**SUPPLIED TEXT**

Memory Cove Wilderness Protection Area

  • Toilets
  • Camping
  • 4WD
  • Swimming
  • Scuba / Snorkelling
  • Fishing
  • Walking Trails
  • Bird Watching
PDF Park Brochure
Lincoln National Park park locator map

Memory Cove, is an isolated, tranquil bay, bordered by vast expanses of mallee, and granite outcrops. The white sandy beach between the park's densely vegetated headlands provides shelter and makes Memory Cove an ideal camping site.


Memory Cove Wilderness Protection Area, located 50km from Port Lincoln, conserves the magnificent scenery surrounding Memory Cove, as well as providing refuge for the park's rare flora and fauna.

To maintain the special wilderness qualities of this area access to Memory Cove is limited to 15 vehicles a day (information about gate key provided when booking). Among the park's eucalypt and sheoak woodlands, a wide variety of birds can be found, including the shy bush stone-curlew and the rare western whipbird. There are spectacular views from coastal lookouts that overlook the surrounding islands. You may even spot a whale or dolphin that pass by the area during the winter months.

Memory Cove Wilderness Protection Area is surrounded by Lincoln National Park, be sure to check out other things to see and do in this neighbouring park to make the most of your visit.

Opening hours

To maintain the special wilderness qualities of this area access to Memory Cove is limited to 15 vehicles a day, book your vehicle entry and camping to receive a gate key.

Upon booking further instruction will be given on how to pick up your key from the Port Lincoln Visitor Information Centre.

Port Lincoln Visitor Information Centre

3 Adelaide Place, Port Lincoln
Phone: (+61 8) 8683 3544

Contact details

Port Lincoln Natural Resource Centre

Phone: (+61  8) 8688 3111

Port Lincoln Visitor Information Centre

Phone: (+61 8) 8683 3544 or 1300 788 378

For online bookings enquiries please email:

When to visit

Summer in Memory Cove Wilderness Protection Area is perfect, the weather is warm to hot and usually dry. It’s great for camping and ideal for beach lovers.

If you visit during late winter and spring – the best time for walking – you're likely to see the park teeming with native flora and birdlife.

Pets in parks

Pets are not permitted within this park. There are however, a number of South Australian National Parks where you can take your dog on a lead. 


There are five campgrounds available to be booked at Memory Cove. There are toilets and non-potable water located at the campground.

**RAW DATA**

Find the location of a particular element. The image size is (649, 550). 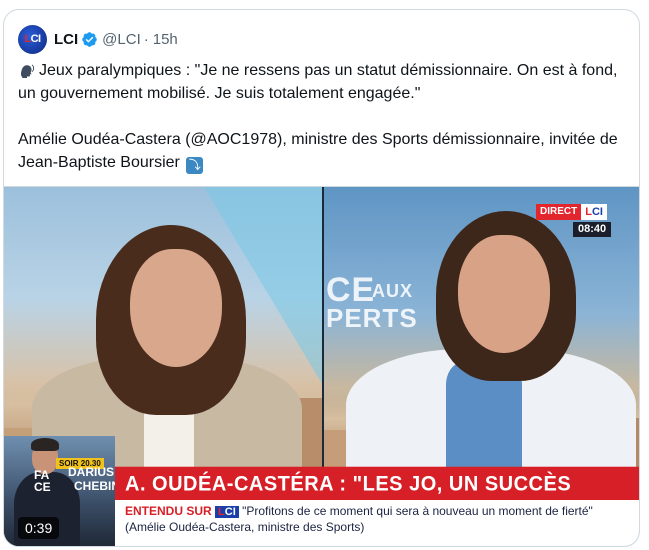

guest-face is located at coordinates (504, 294).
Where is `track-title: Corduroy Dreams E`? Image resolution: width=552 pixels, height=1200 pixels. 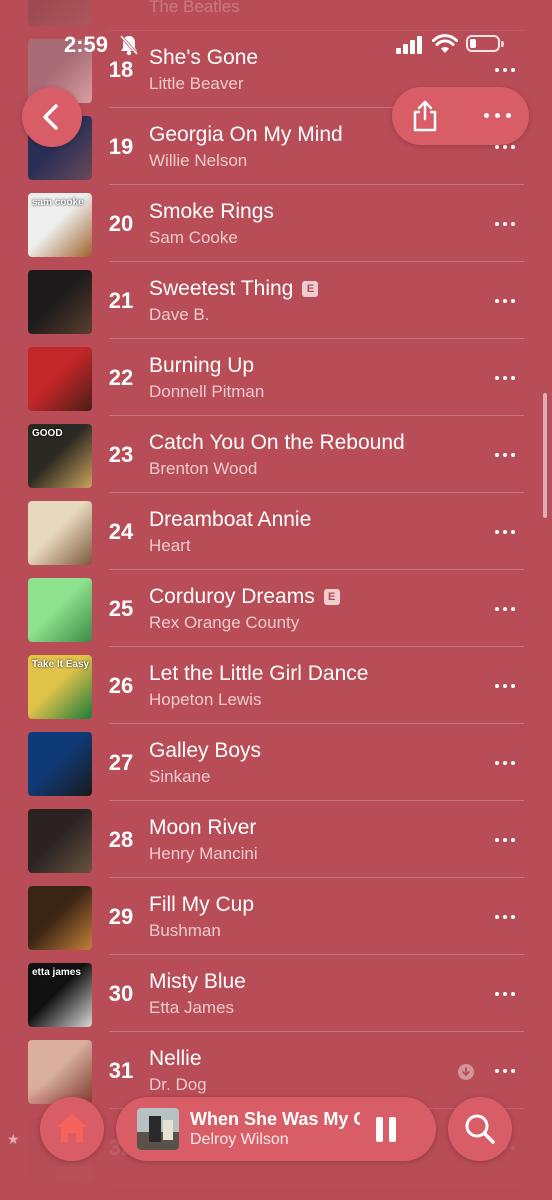 track-title: Corduroy Dreams E is located at coordinates (244, 597).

**DESCRIPTION OF THE TASK**
Copy the passage of the Memory Cove park page starting at "Phone: (+61 8) 8683 3544 or" and ending at "flora and birdlife.", changing "teeming" to "bursting".

**WRITTEN SOLUTION**
Phone: (+61 8) 8683 3544 or 1300 788 378

For online bookings enquiries please email:

When to visit

Summer in Memory Cove Wilderness Protection Area is perfect, the weather is warm to hot and usually dry. It’s great for camping and ideal for beach lovers.

If you visit during late winter and spring – the best time for walking – you're likely to see the park bursting with native flora and birdlife.